There are lots of things in life that don’t go the way we’d planned. College degrees don’t turn into careers, people don’t live happily ever after with their high school sweethearts, and home remodels never, ever come in on time and on budget. Plan all you want, but life always seems to have a way of going on it’s own course, no matter how much we plan. With PsA, I wonder sometimes why I bother to plan at all.
Life, interrupted
It happens to me. Every. Single. Time. I really shouldn’t be surprised anymore, and yet I still am. The scenario goes something like this. I spend weeks planning how to get my life together. I want to organize my home, complete remodeling projects, or even something as simple as getting caught up on the laundry. I find myself knee-deep in my to-do list, my house a total wreck around me, and whack a flare hits me right upside the head. Ouch.
Everyone else’s world keeps spinning
Everything else I have to do gets put on hold while the flare grips me. Life continues for the rest of my family though, all around me. Outfits continue to get worn (more laundry). Meals get served (more dishes). Paths get made in the destruction left from my organizing, despite my carefully laid out plans.
Thought you had it together? You thought wrong.
Just when I thought I had it together. When I was so close to pulling my house and my family out of the pit, there we are, back in the same mess we were before I started any laundry. Before I started any organizing. Before working on any of my remodeling projects. I think I just might cry.
When my life is interrupted by a flare this way, I can feel so defeated. Like for every step I take forward, I end up in a flare, and two steps back. I make progress, then falter. I mark things off my list, only to replace it with 10 more things.
Finding a rhythm to life
All of the things that I have to do, all the things in my life, all of my plans get put on hold because of a flare.
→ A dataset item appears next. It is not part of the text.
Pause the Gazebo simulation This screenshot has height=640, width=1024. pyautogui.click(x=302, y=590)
I have difficulty finding a rhythm. I struggle with sticking to my schedule. I feel the stress of living an inconsistent life. I feel aggravated and frustrated that nothing, not one single thing, goes as I plan it in my head. I feel overwhelmed when my life and my carefully laid plans are interrupted by swollen joints, fevers, and ridiculous fatigue.
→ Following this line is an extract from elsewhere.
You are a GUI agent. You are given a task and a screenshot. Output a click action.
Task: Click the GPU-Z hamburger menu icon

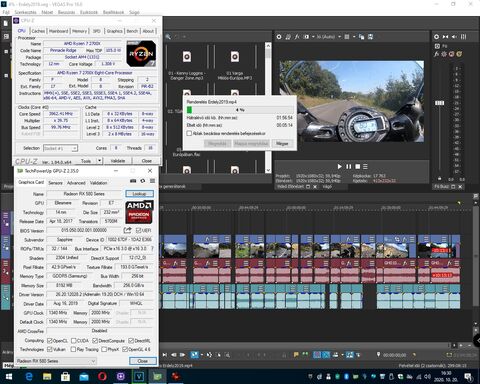152,181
So how do we handle these interruptions from PsA?
For the answer to that most difficult question, I have yet another set of song lyrics. Those are the inspiring words of Jonny Diaz in his song, “Breathe.” If you haven’t heard it, I highly suggest you Google it and listen. Here is my favorite part:
Breathe, just breathe
Come and rest at my feet
And be, just be
Chaos calls but all you really need
Is to just breathe
When was the last time you did that? When PsA symptoms are raging all around you and you can’t seem to keep all of it together in the middle of a flare. When your perfectly planned project gets put on hold and life is interrupted. Breathe. Just breathe.